Now, due to the fact that $$\frac{\Phi}{c^2}<<1$$ you can obtain the approximation:

$$\frac{d\tau_1}{d\tau_2}=1{\color{red}+}\frac{\Phi_1-\Phi_2}{c^2}=1{\color{red}+}\frac{GM}{2Rc^2}{\color{red}>}1$$

So, $$f_1>f_2$$ where $$f_1$$ is the clock frequency on the Earth crust and $$f_2$$ is the frequency of the clock at the center of the Earth.

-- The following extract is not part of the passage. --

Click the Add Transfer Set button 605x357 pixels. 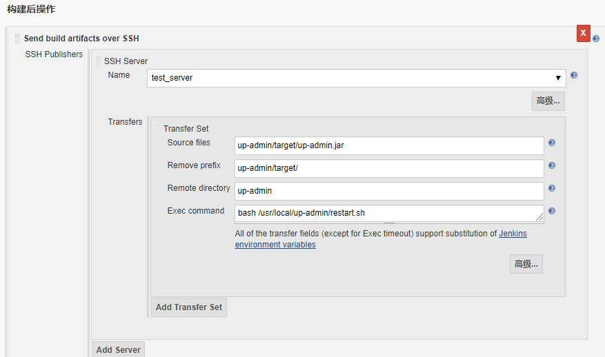189,307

When corrected, your aproximation is in close agreement with the equations I gave and is on the right side of unity.
...

Strange that when you found our calculations did not agree you did not check your own calculations and assumed mine were wrong. You then compounded this error by using a misconception to justify your erronous calculation:

Nope, you got this backwards:

$$\frac{d\tau_s}{d\tau_c}>1$$

implies:

$$\frac{f_1}{f_2} < 1$$

which is clearly wrong. Remember, clock frequency is the inverse of clock period.

Yes, clock frequency is the inverse of clock periods, but $$d\tau_1/d\tau_2$$ is not a ratio of clock periods as I demonstrate below.

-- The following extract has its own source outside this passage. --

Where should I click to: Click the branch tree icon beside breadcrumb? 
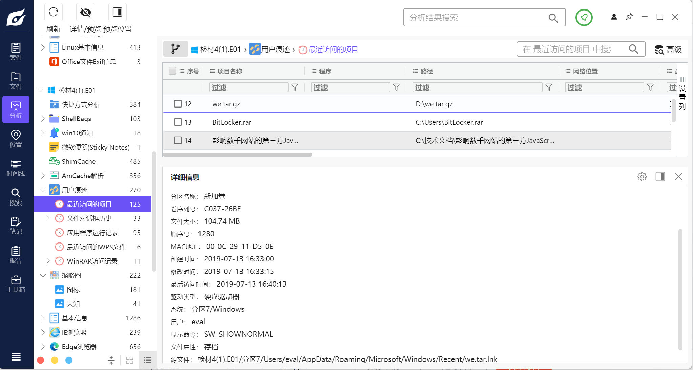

Lets compare two clocks in SR:

$$\frac{d\tau_1}{d\tau_2} = \frac{\sqrt{1-v_1^2/c^2}}{\sqrt{1-v_2^2/c^2}}$$

When $$v_2>v_1$$ the clock rate of clock 2 is slower than that of clock 1 and the ratio of clock rates is:

$$\frac{d\tau_1}{d\tau_2}>1$$

clearly indicating that $$d\tau_1/d\tau_2$$ is a ratio of clock frequencies and not periods as you claim.

Now let's compare two clocks in exterior Schwarzschild coordinates:

$$\frac{d\tau_1}{d\tau_2} = \frac{\sqrt{1-2GM/(r_1 c^2)}}{\sqrt{1-2GM/(r_2 c^2)}}$$

When $$r_2<r_1$$ the clock rate of clock 2 is slower than that of clock 1 and the ratio of clock rates is:

$$\frac{d\tau_1}{d\tau_2}>1$$

clearly indicating that $$d\tau_1/d\tau_2$$ is a ratio of clock frequencies in GR as well as in SR and not periods as you claim.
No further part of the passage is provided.